Tout en rendant compte de la situation et des données du mal-logement, cet ouvrage permet de comprendre les mécanismes du secteur et des politiques du logement.

Le "mal-logement", chiffres et définition

Symptôme de la précarisation de la société, la "crise du logement" fait écho à celle de la société, comme l’annoncent Didier Vanoni – directeur du bureau d’études FORS-recherche sociale – et Christophe Robert – responsable de la rédaction du rapport annuel sur le mal logement de la fondation Abbé Pierre – dans l’introduction de leur ouvrage Logement et cohésion sociale, le mal-logement au cœur des inégalités. Cet ouvrage de synthèse, nourri par les travaux respectifs de chacun des deux auteurs, propose une définition qui reste volontairement large de la notion de "mal-logement". En effet, il s’agit "de toutes les situations de logement qui ne correspondent pas aux besoins des ménages et ne satisfont pas à des critères acceptables de confort et de décence, critères pouvant être empreints de subjectivité"   . Cette notion permet d’élargir la "question du logement" à des publics variés, et non seulement aux sans-logis, éternels "sujets d’actualité" que chaque entrée dans l’hiver présente à notre regard inquiet et condescendant.

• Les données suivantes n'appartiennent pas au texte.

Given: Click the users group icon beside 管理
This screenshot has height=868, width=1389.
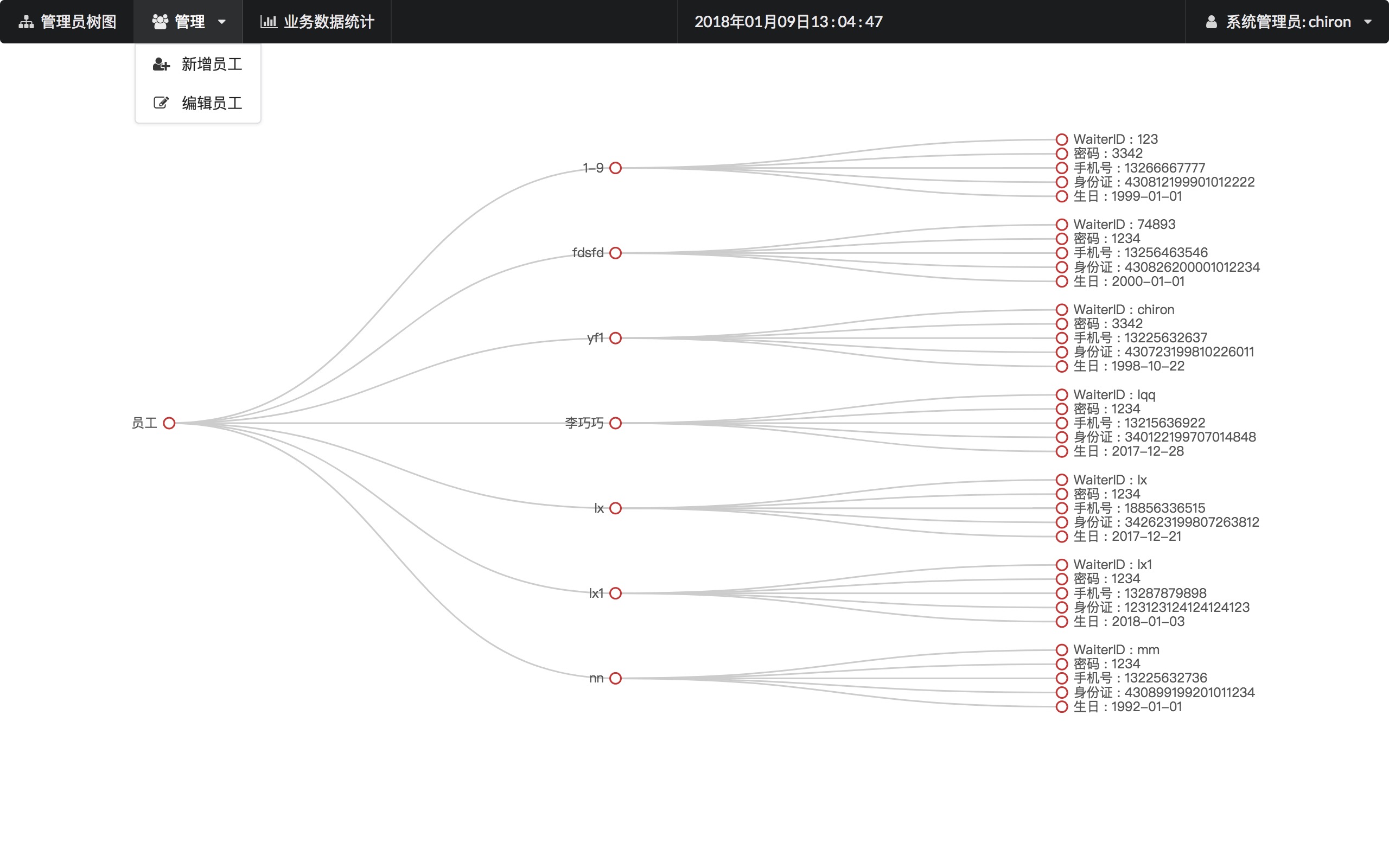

Ce travail dresse ainsi un constat implacable sur la situation du "mal-logement" en France. Reprenant les chiffres du rapport annuel sur le mal logement de la fondation Abbé Pierre, on estime à 3,2 millions le nombre de personnes très mal logées et à près de 6 millions celui de celles considérées comme en fragilité par rapport à leur logement   . Familles, salariés, hébergés chez un tiers, les ménages concernés ne se limitent pas aux cas de grande précarité mais aussi aux membres des classes moyennes précarisées. Cette situation du mal-logement se décline aussi selon les caractéristiques de territoires dont une typologie est proposée aux pages 86-93. Bien qu’un peu scolaire, celle-ci a le mérite de souligner que la misère et l’exclusion sociale ne se limitent pas aux seuls quartiers dits "sensibles".
 

Le "mal-logement", conséquence de politiques publiques contradictoires et aux effets pervers 

Les auteurs insistent sur le fait que le mal-logement trouve sa source dans les inégalités sociales mais aussi dans les dysfonctionnements des politiques publiques (passage de l’aide à la pierre à l’aide à la personne, complexité de la boîte à outil "logement" - loi Engagement National pour le Logement, 13 juillet 2006 - et "injonctions paradoxales" comme la mixité sociale, simple incantation des politiques du logement). Le grand mérite de ce livre est alors de démonter, avec une rare clarté, les mécanismes induits par les politiques du logement. Par exemple, les auteurs mettent en lumière les processus qui mènent à la spécialisation sociale du parc HLM. Ils exposent aussi avec talent les effets pervers des dispositifs d’investissements privés pour la construction de logement social comme le "Robien" ou le "Borloo populaire" : si leur taux de rendement sont, pour les investisseurs, très intéressants, ils ne bénéficient toutefois pas à ceux dont ils sont censés être la cible, c’est-à-dire les ménages modestes. En effet, l’offre immobilière ainsi produite renchérit le coût du foncier et "favorise la constitution de patrimoine plutôt que la satisfaction des besoins sociaux".  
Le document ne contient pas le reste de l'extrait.